Definition:Rate indication
📈 Rate indication is a preliminary premium rate or rate change suggested by actuarial analysis for a given line of business, class of risk, or individual account, before commercial judgment and market considerations are applied. In insurance, it represents the actuarially derived starting point for pricing conversations — the number the data says is needed to cover expected losses, expenses, and a target profit margin. Rate indications sit at the intersection of actuarial science and underwriting strategy, and the degree to which final pricing deviates from the indication is a closely watched measure of pricing discipline.
🔎 Generating a rate indication involves compiling loss ratio trends, loss development patterns, frequency and severity analyses, and forward-looking assumptions about claims inflation and catastrophe exposure. Actuaries typically produce indications at the portfolio or class level during annual rate reviews, but they can also be calculated for individual accounts during the renewal process. The output might be expressed as a specific rate per unit of exposure or as a percentage change from the expiring rate. Underwriters then take this indication and adjust it — sometimes upward, sometimes downward — based on competitive positioning, broker relationships, retention targets, and strategic priorities. The gap between the indication and the final booked rate is often called the rate deviation or rate variance.

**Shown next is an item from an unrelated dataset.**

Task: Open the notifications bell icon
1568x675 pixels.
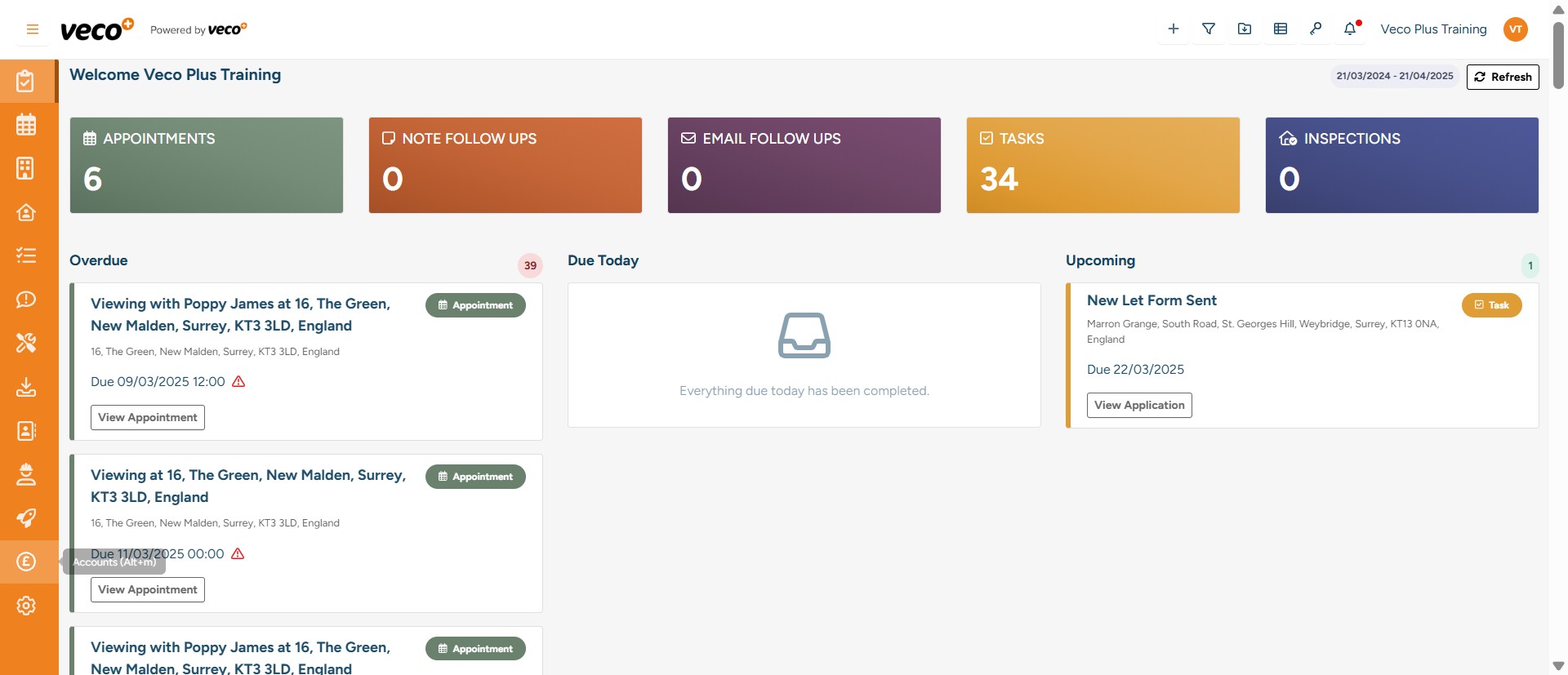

💡 Tracking rate indications over time provides leadership with a crucial diagnostic lens into the health of a book of business. If indications consistently call for increases that underwriters are unable or unwilling to implement, the portfolio may be accumulating latent pricing risk that will eventually surface as deteriorating combined ratios. Conversely, if final rates consistently exceed indications, the carrier may be leaving growth on the table in a competitive market. Many carriers now embed rate indication tracking into their underwriting workbenches, giving managers real-time visibility into pricing adherence and enabling more targeted underwriting audits where deviations are most pronounced.